Did you know that a person wearing stilettos can exert more force on a single stiletto point than an elephant? That is the amount of force that our flooring is susceptible to.
A large number of New Zealand homes have native timber floors. They are thought to be reasonably hard-wearing (although many species do often show dents from wear). In many cases this flooring needs to be extended or refurbished and the cost to do so can be a prohibitive.
An alternative option is to introduce an overlay timber flooring to the home. As such, we are often asked about the hardness of European Oak compared to New Zealand native timber floors. The Janka Hardness Test is a great way to offer a comparison between timber species.
The Janka Hardness Test is used to measure the resistance of a sample of wood, to denting and wear. The results can compare the relative hardness of different species. It is determined by pressing a small steel ball into the wood. The test measures the force required to embed the ball half way (creating an indentation that measures one square centermeter.
European oak has a relatively high rating on the Janka scale, making it a durable choice for flooring.
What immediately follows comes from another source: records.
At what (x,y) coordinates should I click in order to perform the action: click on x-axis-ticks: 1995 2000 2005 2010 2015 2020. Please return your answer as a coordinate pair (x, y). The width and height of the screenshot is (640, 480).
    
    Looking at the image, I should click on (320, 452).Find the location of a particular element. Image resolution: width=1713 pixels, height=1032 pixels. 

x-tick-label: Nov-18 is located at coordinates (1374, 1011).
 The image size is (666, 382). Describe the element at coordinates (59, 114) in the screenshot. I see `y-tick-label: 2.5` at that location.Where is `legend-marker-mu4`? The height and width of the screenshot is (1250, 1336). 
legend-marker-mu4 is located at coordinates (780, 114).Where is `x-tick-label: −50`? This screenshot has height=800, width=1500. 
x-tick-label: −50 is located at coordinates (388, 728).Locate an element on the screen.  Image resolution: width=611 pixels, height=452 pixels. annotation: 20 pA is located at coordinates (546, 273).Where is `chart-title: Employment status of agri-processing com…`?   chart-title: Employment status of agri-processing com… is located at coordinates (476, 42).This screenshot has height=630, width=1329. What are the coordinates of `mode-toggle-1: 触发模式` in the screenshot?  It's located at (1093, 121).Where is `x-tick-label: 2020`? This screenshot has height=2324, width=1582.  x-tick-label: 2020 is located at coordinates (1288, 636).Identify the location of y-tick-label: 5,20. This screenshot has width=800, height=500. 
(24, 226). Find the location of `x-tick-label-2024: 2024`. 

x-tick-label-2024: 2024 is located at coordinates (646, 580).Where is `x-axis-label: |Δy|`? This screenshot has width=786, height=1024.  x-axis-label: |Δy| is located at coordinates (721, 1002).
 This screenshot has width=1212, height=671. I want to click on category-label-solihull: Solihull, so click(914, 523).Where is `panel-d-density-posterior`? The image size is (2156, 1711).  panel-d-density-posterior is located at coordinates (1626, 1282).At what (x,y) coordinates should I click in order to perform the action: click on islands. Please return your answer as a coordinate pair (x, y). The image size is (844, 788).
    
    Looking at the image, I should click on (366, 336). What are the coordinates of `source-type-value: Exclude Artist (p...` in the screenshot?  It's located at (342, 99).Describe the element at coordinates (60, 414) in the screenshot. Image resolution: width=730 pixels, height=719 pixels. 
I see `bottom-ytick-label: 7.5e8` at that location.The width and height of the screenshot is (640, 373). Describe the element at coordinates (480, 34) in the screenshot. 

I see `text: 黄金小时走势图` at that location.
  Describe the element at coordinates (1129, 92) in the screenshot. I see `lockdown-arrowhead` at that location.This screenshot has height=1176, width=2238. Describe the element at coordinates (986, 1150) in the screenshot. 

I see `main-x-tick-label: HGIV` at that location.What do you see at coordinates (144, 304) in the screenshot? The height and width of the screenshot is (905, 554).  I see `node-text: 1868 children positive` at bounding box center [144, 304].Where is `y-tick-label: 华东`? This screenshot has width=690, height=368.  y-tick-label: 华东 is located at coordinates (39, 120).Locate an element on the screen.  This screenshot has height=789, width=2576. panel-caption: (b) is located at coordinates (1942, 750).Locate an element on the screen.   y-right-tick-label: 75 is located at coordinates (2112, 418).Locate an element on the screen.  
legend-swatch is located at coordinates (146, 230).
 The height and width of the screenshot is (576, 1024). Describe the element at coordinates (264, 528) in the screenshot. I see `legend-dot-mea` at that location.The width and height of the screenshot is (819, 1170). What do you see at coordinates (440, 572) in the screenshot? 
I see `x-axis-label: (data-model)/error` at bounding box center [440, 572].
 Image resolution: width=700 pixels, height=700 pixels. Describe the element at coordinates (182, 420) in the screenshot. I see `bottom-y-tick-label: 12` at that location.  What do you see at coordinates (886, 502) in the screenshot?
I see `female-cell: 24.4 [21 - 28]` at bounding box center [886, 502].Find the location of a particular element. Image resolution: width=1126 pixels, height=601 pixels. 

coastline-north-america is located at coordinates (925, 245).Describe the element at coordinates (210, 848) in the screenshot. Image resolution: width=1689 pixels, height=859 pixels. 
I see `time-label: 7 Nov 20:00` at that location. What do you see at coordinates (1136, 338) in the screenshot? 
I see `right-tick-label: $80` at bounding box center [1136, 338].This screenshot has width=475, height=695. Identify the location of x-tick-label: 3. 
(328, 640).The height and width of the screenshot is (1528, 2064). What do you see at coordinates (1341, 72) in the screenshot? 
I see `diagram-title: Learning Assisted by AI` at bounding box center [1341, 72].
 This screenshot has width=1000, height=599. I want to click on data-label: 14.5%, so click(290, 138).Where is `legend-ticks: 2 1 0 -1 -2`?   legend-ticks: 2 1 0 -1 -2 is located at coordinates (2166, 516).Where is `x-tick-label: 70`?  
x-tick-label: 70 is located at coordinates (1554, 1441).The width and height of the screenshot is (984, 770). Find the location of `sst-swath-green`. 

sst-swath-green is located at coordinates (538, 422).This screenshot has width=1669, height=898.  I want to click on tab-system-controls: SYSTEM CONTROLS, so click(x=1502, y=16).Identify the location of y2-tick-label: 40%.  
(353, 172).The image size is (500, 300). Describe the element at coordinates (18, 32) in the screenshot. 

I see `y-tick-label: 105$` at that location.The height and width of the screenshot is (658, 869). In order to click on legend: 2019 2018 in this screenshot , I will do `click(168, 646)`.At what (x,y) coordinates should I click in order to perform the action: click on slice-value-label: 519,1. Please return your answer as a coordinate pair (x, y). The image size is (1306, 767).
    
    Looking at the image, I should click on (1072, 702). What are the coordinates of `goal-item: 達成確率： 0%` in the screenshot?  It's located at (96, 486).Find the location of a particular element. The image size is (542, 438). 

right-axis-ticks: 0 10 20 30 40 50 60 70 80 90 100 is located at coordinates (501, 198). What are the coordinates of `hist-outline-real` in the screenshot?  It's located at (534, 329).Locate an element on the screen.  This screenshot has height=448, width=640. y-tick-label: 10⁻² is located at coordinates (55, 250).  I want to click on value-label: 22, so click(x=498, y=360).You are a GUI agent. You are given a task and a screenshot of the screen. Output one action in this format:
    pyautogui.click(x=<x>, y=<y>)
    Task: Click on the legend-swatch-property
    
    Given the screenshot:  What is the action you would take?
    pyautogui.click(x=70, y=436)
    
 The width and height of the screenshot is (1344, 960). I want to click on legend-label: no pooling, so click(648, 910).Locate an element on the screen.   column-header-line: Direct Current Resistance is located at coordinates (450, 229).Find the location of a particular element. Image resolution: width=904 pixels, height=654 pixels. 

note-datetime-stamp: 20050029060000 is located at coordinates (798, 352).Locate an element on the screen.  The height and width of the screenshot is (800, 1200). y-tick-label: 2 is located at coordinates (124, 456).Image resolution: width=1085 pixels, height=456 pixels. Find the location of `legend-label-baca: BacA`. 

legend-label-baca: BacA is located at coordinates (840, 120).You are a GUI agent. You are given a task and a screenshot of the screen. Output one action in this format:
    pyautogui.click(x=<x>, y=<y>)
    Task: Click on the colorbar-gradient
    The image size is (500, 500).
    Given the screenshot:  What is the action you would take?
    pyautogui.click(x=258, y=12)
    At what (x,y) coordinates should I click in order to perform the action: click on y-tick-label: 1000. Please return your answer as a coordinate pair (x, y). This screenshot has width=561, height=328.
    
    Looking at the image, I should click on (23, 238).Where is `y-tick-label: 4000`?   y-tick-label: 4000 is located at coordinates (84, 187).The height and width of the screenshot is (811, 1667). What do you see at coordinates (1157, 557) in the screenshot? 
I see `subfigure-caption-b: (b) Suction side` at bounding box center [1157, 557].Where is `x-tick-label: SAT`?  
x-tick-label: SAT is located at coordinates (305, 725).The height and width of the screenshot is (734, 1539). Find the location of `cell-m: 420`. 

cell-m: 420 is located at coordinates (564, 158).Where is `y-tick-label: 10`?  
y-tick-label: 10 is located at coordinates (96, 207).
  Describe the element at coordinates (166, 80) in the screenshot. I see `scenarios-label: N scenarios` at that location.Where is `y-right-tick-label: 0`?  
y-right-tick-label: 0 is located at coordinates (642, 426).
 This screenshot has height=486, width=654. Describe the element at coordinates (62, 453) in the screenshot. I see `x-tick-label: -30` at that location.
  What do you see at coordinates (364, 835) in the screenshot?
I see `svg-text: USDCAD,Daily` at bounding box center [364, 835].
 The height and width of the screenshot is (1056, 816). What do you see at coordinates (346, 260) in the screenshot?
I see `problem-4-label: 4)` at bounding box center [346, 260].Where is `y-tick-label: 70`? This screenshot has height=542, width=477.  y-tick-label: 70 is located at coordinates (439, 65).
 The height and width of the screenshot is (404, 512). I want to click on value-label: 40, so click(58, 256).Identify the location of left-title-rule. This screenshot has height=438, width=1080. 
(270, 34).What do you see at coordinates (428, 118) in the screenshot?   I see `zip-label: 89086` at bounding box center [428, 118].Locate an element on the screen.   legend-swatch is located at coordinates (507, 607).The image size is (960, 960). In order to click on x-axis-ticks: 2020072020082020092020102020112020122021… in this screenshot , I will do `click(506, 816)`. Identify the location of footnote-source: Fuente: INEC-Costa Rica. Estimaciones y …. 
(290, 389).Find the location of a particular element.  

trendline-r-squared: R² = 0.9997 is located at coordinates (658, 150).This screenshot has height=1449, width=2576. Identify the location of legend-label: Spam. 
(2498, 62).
It is not the hardest on the scale, but oak has become a popular choice due to accessibility, a desirable aesthetic, ability to forest sustainably and it is relatively easy to work with for a hard wood.
Some New Zealand native timbers, such as totara and rimu, also rank relatively high on the Janka scale, but are limited in availability for flooring. Other native timbers, such as kauri and matai, rank lower on the scale and may be less resistant to wear and tear.
The hardness test is expressed as kilograms-force (kgs), newtons (N) or pounds-force (lbf). The following shows a comparison of New Zealand Natives and other popular species expressed in lbf:
• Brazilian cherry: 2,820 lbf
• Totara: 2,040 lbf
• Jarrah: 2,020 lbf
• Maple: 1,450 lbf
• European Oak: 1,350 lbf
• Teak: 1,155 lbf
• Rimu: 1,010 lbf
• Kauri: 890 lbf
• Matai: 940 lbf
Each species has a number unique properties. The wear resistance and hardness of timber is important, but it is just one factor to consider when choosing flooring.